## What you are asked to do
Each line from the one containing "Where should I click to: Click" through the end of the data must be retyped exactly, and no other line.

## Data supplied
━━━━━━
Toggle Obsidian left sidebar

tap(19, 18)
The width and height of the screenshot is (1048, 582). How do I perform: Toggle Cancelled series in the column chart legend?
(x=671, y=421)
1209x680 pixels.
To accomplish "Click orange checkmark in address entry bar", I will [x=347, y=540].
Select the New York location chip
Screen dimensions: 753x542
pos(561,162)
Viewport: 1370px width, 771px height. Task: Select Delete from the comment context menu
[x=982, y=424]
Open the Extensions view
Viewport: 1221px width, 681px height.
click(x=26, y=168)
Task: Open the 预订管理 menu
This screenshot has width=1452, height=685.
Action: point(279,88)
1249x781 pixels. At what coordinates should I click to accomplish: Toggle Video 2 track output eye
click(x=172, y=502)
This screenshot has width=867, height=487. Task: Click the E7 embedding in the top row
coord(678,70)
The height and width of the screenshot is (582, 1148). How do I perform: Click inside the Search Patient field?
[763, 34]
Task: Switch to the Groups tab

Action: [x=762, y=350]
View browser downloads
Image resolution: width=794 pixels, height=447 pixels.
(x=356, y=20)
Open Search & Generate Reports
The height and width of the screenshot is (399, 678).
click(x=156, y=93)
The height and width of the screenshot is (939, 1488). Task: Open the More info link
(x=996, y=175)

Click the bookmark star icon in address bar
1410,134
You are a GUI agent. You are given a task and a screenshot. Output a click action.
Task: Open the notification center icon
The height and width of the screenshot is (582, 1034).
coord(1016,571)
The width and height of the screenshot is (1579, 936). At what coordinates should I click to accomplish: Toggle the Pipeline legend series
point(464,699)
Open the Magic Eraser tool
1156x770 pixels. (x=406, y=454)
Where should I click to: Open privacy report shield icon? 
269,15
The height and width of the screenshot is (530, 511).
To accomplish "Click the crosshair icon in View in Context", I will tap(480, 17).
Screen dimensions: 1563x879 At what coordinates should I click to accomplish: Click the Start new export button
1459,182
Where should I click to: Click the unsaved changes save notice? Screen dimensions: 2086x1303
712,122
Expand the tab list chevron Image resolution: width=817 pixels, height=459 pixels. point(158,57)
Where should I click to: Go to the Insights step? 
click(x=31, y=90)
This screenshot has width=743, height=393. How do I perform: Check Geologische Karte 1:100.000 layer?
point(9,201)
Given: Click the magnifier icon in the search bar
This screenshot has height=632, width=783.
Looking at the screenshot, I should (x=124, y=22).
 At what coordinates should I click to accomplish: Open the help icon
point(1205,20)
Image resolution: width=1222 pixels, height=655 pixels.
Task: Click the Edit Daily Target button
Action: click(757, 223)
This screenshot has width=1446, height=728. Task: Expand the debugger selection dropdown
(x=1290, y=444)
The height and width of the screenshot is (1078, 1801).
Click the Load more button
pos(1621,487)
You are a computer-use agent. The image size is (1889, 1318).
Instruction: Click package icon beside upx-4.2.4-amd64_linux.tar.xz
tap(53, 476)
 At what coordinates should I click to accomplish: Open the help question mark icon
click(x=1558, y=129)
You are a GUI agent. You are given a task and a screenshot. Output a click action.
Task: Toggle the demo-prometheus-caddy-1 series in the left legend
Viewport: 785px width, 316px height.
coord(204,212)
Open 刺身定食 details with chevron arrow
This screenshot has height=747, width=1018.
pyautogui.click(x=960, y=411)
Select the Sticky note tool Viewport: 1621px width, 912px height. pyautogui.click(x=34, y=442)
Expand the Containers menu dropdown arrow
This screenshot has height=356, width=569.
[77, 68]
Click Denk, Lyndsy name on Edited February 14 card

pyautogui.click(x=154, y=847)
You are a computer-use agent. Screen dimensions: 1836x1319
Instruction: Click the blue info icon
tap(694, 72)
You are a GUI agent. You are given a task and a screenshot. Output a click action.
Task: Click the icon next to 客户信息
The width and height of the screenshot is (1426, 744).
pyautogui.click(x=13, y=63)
━━━━━━
## Response
Where should I click to: Click the unsaved changes save notice? Screen dimensions: 2086x1303
712,122
Expand the tab list chevron Image resolution: width=817 pixels, height=459 pixels. point(158,57)
Where should I click to: Go to the Insights step? 
click(x=31, y=90)
This screenshot has width=743, height=393. How do I perform: Check Geologische Karte 1:100.000 layer?
point(9,201)
Given: Click the magnifier icon in the search bar
This screenshot has height=632, width=783.
Looking at the screenshot, I should (x=124, y=22).
 At what coordinates should I click to accomplish: Open the help icon
point(1205,20)
Image resolution: width=1222 pixels, height=655 pixels.
Task: Click the Edit Daily Target button
Action: click(757, 223)
This screenshot has width=1446, height=728. Task: Expand the debugger selection dropdown
(x=1290, y=444)
The height and width of the screenshot is (1078, 1801).
Click the Load more button
pos(1621,487)
You are a computer-use agent. The image size is (1889, 1318).
Instruction: Click package icon beside upx-4.2.4-amd64_linux.tar.xz
tap(53, 476)
 At what coordinates should I click to accomplish: Open the help question mark icon
click(x=1558, y=129)
You are a GUI agent. You are given a task and a screenshot. Output a click action.
Task: Toggle the demo-prometheus-caddy-1 series in the left legend
Viewport: 785px width, 316px height.
coord(204,212)
Open 刺身定食 details with chevron arrow
This screenshot has height=747, width=1018.
pyautogui.click(x=960, y=411)
Select the Sticky note tool Viewport: 1621px width, 912px height. pyautogui.click(x=34, y=442)
Expand the Containers menu dropdown arrow
This screenshot has height=356, width=569.
[77, 68]
Click Denk, Lyndsy name on Edited February 14 card

pyautogui.click(x=154, y=847)
You are a computer-use agent. Screen dimensions: 1836x1319
Instruction: Click the blue info icon
tap(694, 72)
You are a GUI agent. You are given a task and a screenshot. Output a click action.
Task: Click the icon next to 客户信息
The width and height of the screenshot is (1426, 744).
pyautogui.click(x=13, y=63)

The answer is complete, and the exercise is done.